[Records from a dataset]

┄┄┄┄┄┄┄┄┄┄┄┄┄┄┄┄┄┄┄┄

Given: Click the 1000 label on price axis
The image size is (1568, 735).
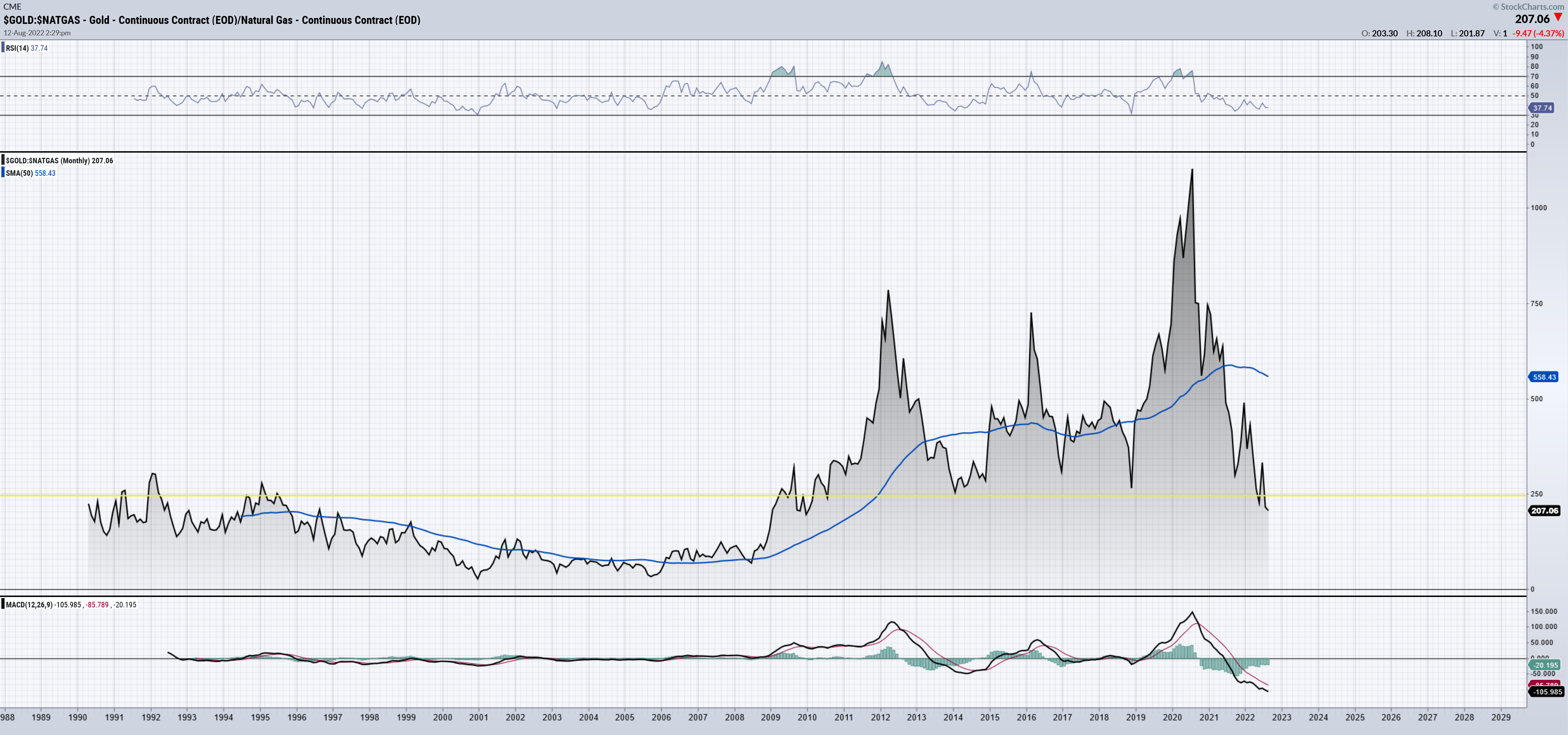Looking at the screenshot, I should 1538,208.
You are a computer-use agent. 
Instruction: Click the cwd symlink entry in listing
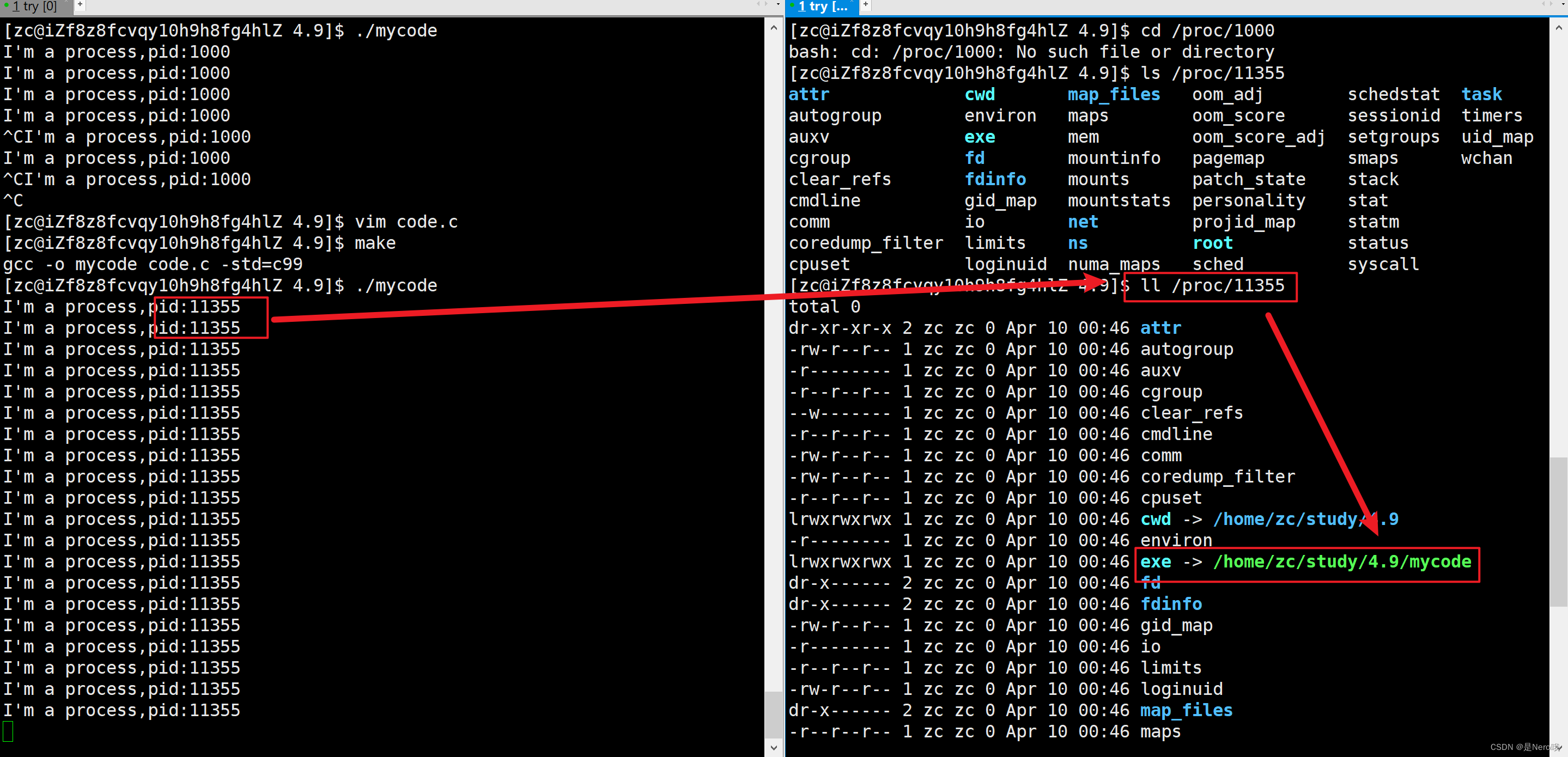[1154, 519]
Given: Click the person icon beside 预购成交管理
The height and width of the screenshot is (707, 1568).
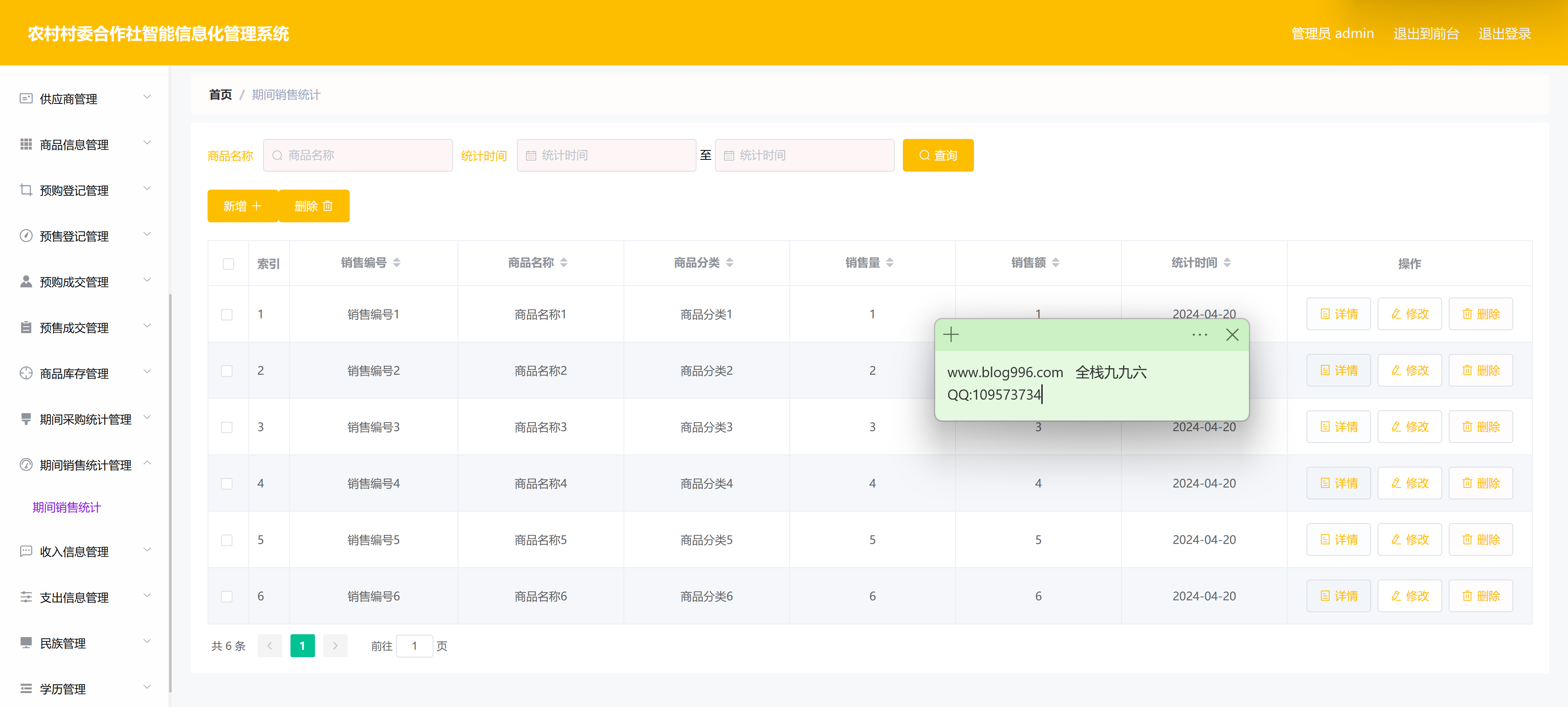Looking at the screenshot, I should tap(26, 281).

┄┄┄┄┄┄┄┄┄┄┄┄┄┄┄┄┄┄┄┄

§ TO DO
Final stretch of the data: repeat exactly each line from the one containing "The height and" through the last, and omit all pictures.

§ PROBLEM SOLUTION
The height and width of the screenshot is (707, 1568).
Looking at the screenshot, I should tap(26, 281).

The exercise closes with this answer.